うええ。でも本当につくるべし、という感じですかね。そして見せるべし。見てもらうべし。
ReDesigner for Student上で飛んでいるスカウト数って、学生が想像している以上の数だと思うんですよ。ユーザー登録してくれている学生さんの中で、作品を公開してくれている人って4割ちょっとくらいなんですよね。そして、ちゃんと自己紹介とかも書いて、伝える努力をしている学生さんには少なく見積もっても半分以上に、企業から声がかかっているんです。
自分が大学でキャリア支援の仕事してた時は「企業ってざっとポートフォリオ見て判断してるんでしょ」とか思ってたんですけど、ReDesigner for Student始めてみて「かなり丁寧に見てくださっているんだな」ということを実感しています。スカウト上限数があったりとか、ReDesigner for Studentにはむやみやたらに企業がスカウトを遅れない仕組みも備わっているわけなので、結構ちゃんと見ながらスカウトを送ってくれている、と。

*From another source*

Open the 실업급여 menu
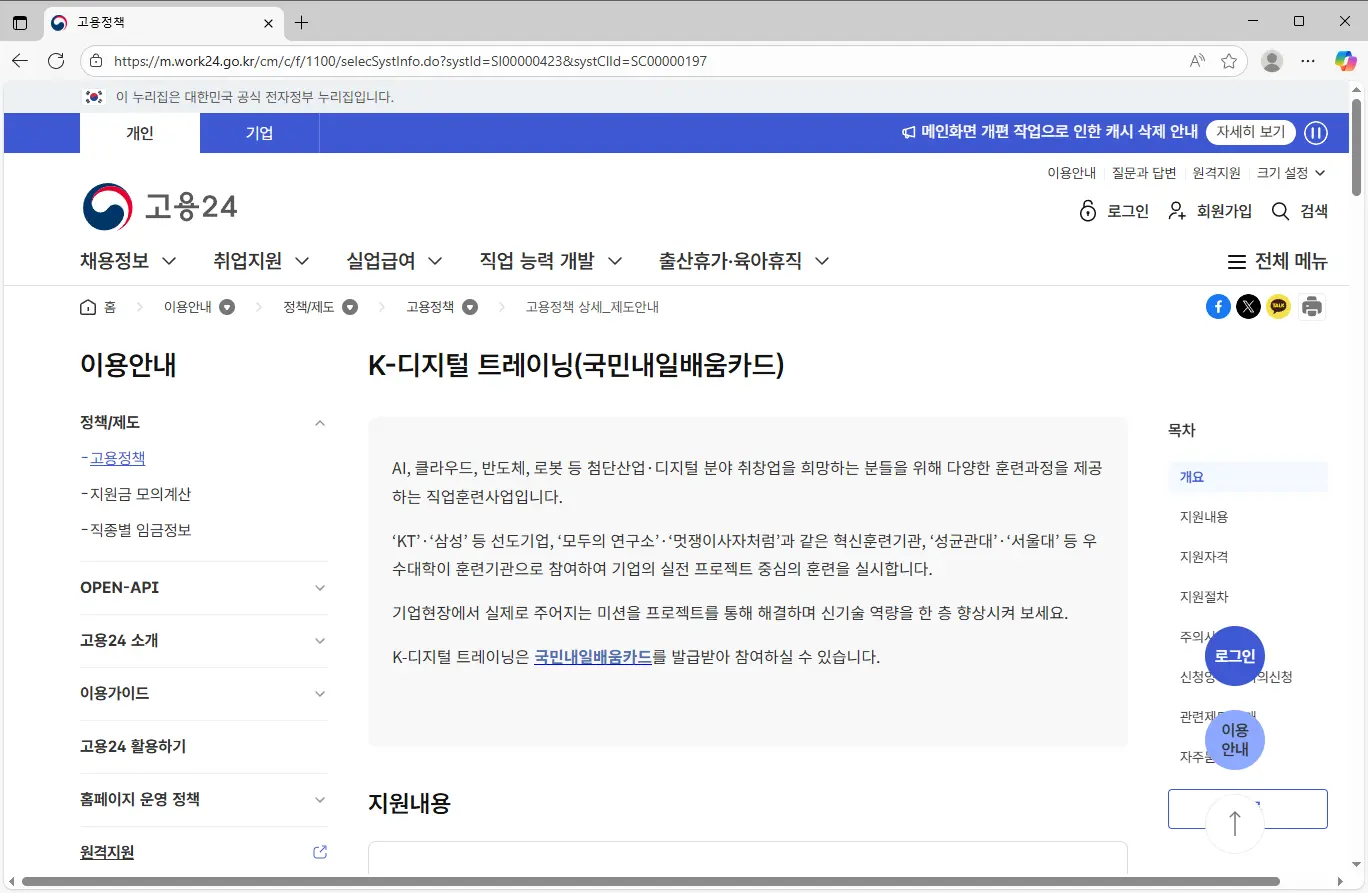This screenshot has height=893, width=1368. (394, 260)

その上で実際学生のポートフォリオを見ていると、一定の水準のものをつくっている人には結構な割合でスカウトがいっているわけです。
これは決して「スカウトもらわないとダメ」という話ではなく、「まだスカウト来てないな」という人は、キャリアセンターや我々のイベントでポートフォリオを見てもらうか、イベントのアーカイブ動画を見てくれると、やるべきこと自体は見えてくるのかな、というふうには思っていて。この辺りが、「まあどうせやるなら早い方がいいよね」と言っている背景です。

───なるほど。やるべきことがわかったら、あとは「やるべきことをやれる環境や自分を整える」という感じなんですかね。

そうですそうです。そしてそういうものを、先輩たちはどのように整えたのかが垣間見れるといいのかなと。
敢えて本当にたったひとつの正解を出すとしたら、クリエイターやデザイナーはとにかく手を動かしてつくるべし、そして見てもらうべしということかなと思っています。もちろん自信がなくて見てもらうのも不安だというのはわかるんですけど、それって自分の基準を最上段の正解にしちゃっているとも言えると思うので、そこは何とか乗り越えてもくもく会などに遊びにきて欲しいな、と思っています。それを考えると、就活という通過儀礼もそんなに悪いものじゃないかなと思ってるんですよね。つくり、見てもらうことを促され、見てくれる企業側も学生が思っているよりはオープンかつフラットな目線のところもある。それって、クリエイティブを学ぶ環境の外に出てからも自分がつくりつづけられるかどうかを試すような意味合いもあると思うんですよね。
アドベントカレンダーからもその辺りのことを感じてほしいです。大人があれこれ言うよりも、苦労したそれぞれの学生のストーリーに耳を傾けてみる方が伝わるものがあったりしますし。SNSやっている執筆者さんなんかには、直接相談や感想を送ってみてほしいですね。